Neue Förderbekanntmachungen Solares Bauen/Energieeffiziente Stadt und EnEff.Gebäude.2050 veröffentlicht

11. April 2016

Zum Start der Berliner Energietage 2016 hat das Bundesministerium für Wirtschaft und Energie (BMWi) gemeinsam mit dem Bundesministerium für Bildung und Forschung (BMBF) die ressortübergreifende Förderbekanntmachung Solares Bauen/Energieeffiziente Stadt veröffentlicht. Sie adressiert mit einem Fördervolumen von 150 Millionen Euro die grundlagenorientierte und anwendungsnahe Forschung, Entwicklung und Demonstration energieoptimierter Gebäude und Quartiere.

Gemeinsam mit der zeitgleich erscheinenden Förderinitiative EnEff.Gebäude.2050 des BMWi – für die weitere 35 Millionen Euro zur Verfügung stehen – flankiert die Initiative die "Energieeffizienzstrategie Gebäude" (ESG) der Bundesregierung. Modellhafte Innovations- und Transformationsprojekte sollen hier zeigen, wie mit verfügbaren aber noch nicht am Markt etablierten Technologien der Primärenergiebedarf gesenkt und Hemmnisse bei der breitflächigen Umsetzung nahezu klimaneutraler Gebäude überwunden werden können. Mit der Initiative sollen Forschung und Breitenanwendung, aufbauend auf bestehenden Forschungsergebnissen, stärker verknüpft werden.

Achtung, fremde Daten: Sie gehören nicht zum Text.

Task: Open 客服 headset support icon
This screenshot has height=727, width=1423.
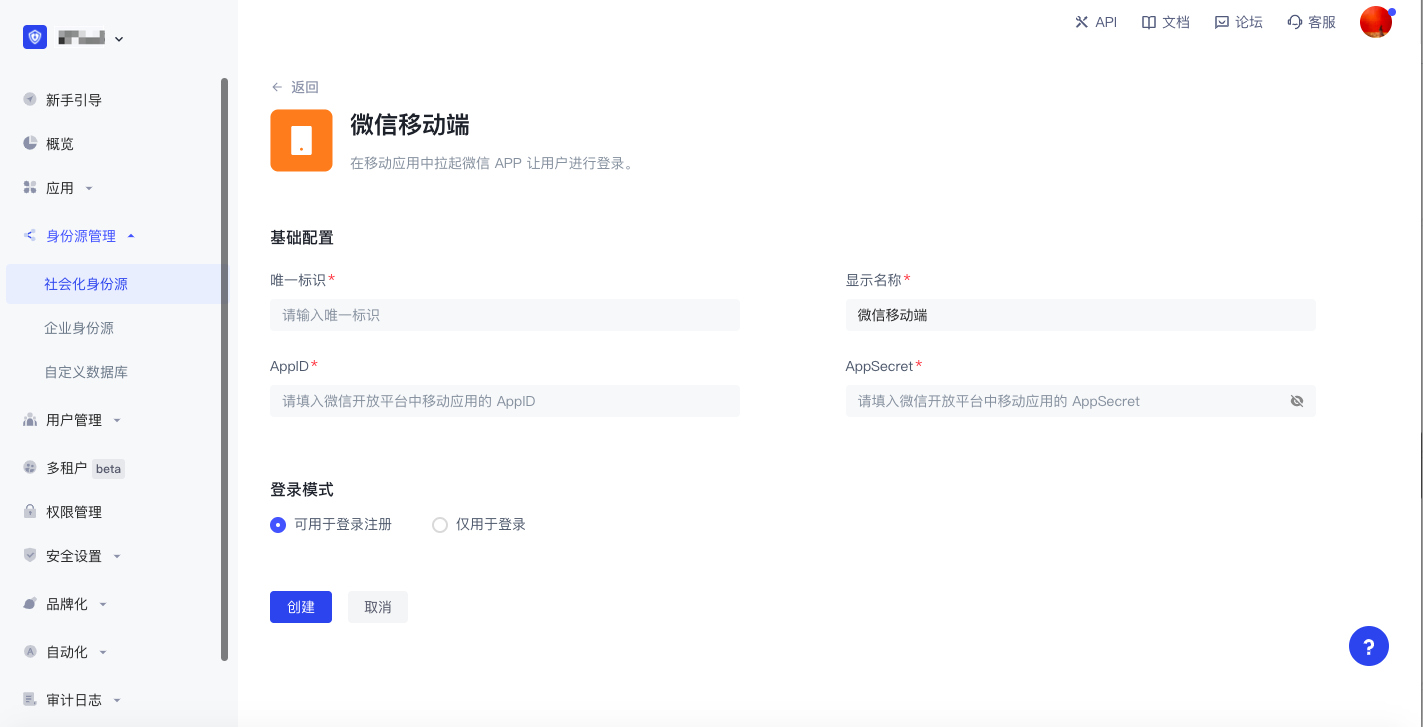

Beide Förderinitiativen sind wichtige Bausteine, wenn es darum geht, den Energieverbrauch im Gebäudebereich weiter zu senken und gleichzeitig den Ausbau erneuerbarer Energien voranzutreiben. Bis zum Jahr 2050 strebt die Bundesregierung einen nahezu klimaneutralen Gebäudebestand in Deutschland an. Auf Grundlage des 6. Energieforschungsprogramms sind bereits eine Vielzahl innovativer Technologien entwickelt, erforscht und in wissenschaftlich begleiteten Demonstrationsprojekten erprobt worden. Damit diese Innovationen rasch einen wesentlichen Beitrag zu den energiepolitischen Zielen liefern können, sind zusätzliche Anstöße in der Förderpolitik erforderlich.

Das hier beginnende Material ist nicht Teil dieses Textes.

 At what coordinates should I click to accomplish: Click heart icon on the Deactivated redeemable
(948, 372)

Die Förderinitiative Solares Bauen/Energieeffiziente Stadt fördert innovative Konzepte und Technologien, die sich möglichst schnell und auf kurzem Wege in die Praxis übertragen lassen. Darunter sollen auch Leuchtturmprojekte sein, die auf Basis von Energieeffizienz und erneuerbaren Energien zeigen, dass es möglich ist, schnell und wirtschaftlich flexibel nutzbaren und energetisch hochwertigen Wohnraum in Verbindung mit optimierter Energieinfrastruktur zu schaffen. Neben moderner Gebäudetechnik und dem verstärkten Einsatz erneuerbarer Wärme sind digitale Tools und Planungsinstrumente gefragt, die alle am Bau beteiligten Akteure im Bereich Gebäude und Quartiere vernetzen und den effizienten Betrieb unterstützen. Auch sozioökonomische Aspekte, wie den demografischen Wandel der Gesellschaft und die Forderungen nach bezahlbarem Wohnraum in Ballungszentren, sollen die Forschungsvorhaben berücksichtigen.

Wertvolle Impulsgeber der ressortübergreifenden Förderinitiative waren das Forschungsnetzwerk Energie in Gebäuden und Quartieren und die Forschungs- und Innovationsagenda (FINA) der Nationalen Plattform Zukunftsstadt (NPZ). Ihr Appell an die Förderpolitik: Synergien an der Schnittstelle zwischen Forschung, Politik und Wirtschaft schaffen sowie alle relevanten Akteure und Themen miteinander vernetzen.

Die Förderbekanntmachungen Solares Bauen/Energieeffiziente Stadt und EnEff.Gebäude.2050 sind inhaltlich und administrativ eng miteinander verzahnt und werden im Auftrag des BMWi bzw. BMBF vom Projektträger Jülich (PtJ) umgesetzt.